How common is hearing loss?

What is hearing loss?
Hearing loss in adults
Hearing loss in children
Glue ear

What is hearing loss?

Hearing loss can be present from birth due to genetic or developmental abnormalities, or arise through trauma or disease during the lifetime of an individual. The degree of hearing impairment can vary from mild to profound and causes significant social and personal difficulties. It results in communication problems and can lead to depression, confusion and isolation.


Hearing loss in adults

Permanent acquired hearing loss of a significant degree affects one in 12 of the adult population in Ireland.

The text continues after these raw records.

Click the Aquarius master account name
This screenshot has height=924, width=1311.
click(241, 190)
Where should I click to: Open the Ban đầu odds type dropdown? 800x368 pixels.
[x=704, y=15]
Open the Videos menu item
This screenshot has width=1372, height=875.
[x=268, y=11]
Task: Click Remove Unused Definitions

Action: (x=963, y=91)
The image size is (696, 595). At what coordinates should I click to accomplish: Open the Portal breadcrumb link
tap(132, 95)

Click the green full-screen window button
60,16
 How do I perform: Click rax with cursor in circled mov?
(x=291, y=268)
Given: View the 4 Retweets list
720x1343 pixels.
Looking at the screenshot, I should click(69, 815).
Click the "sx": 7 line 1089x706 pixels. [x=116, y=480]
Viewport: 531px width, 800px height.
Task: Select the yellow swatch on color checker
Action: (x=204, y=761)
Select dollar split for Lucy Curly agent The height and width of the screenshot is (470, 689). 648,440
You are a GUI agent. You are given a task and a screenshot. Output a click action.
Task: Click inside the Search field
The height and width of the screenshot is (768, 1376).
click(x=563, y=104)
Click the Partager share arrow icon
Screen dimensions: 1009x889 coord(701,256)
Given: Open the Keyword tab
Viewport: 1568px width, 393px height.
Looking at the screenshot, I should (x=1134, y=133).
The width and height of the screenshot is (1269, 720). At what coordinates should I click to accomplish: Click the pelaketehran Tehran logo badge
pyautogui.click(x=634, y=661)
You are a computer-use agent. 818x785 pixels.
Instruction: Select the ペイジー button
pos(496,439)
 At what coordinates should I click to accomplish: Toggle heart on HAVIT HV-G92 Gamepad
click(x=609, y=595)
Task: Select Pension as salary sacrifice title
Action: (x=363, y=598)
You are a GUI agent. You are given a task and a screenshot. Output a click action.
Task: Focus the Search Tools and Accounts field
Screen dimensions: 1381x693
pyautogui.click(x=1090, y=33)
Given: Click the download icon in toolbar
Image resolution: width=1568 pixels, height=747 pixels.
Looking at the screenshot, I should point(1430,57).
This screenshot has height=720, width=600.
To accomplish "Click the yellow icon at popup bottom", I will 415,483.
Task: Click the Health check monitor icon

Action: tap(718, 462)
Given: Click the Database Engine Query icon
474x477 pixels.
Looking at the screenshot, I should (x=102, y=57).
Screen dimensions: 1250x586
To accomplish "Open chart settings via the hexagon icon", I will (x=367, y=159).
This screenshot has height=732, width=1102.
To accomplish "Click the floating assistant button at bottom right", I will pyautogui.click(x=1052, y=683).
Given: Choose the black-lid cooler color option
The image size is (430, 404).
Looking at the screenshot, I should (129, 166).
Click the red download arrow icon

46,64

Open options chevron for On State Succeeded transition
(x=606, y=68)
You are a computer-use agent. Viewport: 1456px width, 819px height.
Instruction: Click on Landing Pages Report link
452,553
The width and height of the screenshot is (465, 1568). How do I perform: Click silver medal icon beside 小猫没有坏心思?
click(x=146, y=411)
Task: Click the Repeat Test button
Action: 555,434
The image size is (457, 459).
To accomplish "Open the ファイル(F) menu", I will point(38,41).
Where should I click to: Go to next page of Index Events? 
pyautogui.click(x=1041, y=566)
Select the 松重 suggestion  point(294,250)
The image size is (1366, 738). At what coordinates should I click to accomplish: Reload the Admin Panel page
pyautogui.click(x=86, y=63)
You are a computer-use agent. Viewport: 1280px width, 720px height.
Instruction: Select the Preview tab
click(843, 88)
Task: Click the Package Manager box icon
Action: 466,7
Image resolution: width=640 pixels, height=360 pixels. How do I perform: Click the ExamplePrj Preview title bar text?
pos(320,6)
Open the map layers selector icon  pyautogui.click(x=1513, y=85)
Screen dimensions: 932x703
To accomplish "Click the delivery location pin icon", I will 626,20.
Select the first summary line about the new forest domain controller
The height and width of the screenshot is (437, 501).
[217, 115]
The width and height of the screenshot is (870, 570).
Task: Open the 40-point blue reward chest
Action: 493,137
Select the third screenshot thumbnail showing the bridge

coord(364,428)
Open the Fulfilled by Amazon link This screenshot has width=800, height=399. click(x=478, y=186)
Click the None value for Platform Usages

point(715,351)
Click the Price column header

In the over 70-age group this rises to some 50%. Thus, about a quarter of a million adults in Ireland will have a permanent hearing impairment, due mainly to ageing and/or noise exposure, which affects their quality of life, communication, social activity and participation to varying degrees.

Hearing loss in children

The total prevalence at school entry of unilateral (in one ear) and bilateral (in both ears) mild to profound hearing loss is thought to be of the order of 3 to 4 per 1,000; that means between 3,000 to 4,500 preschool and school age children in Ireland will have a permanent hearing impairment, with potential consequences for education, communication, literacy, social and emotional development, and later employability.

‘Glue ear'

Glue ear is a condition where the middle ear fills with glue-like fluid instead of air. This causes dulled hearing. In most cases it clears without any treatment. Temporary childhood hearing impairment due to ‘glue ear' is widespread, with an 80% likelihood of it occurring between birth and seven years of age; around 3% of young adults have a hearing loss due to childhood glue ear.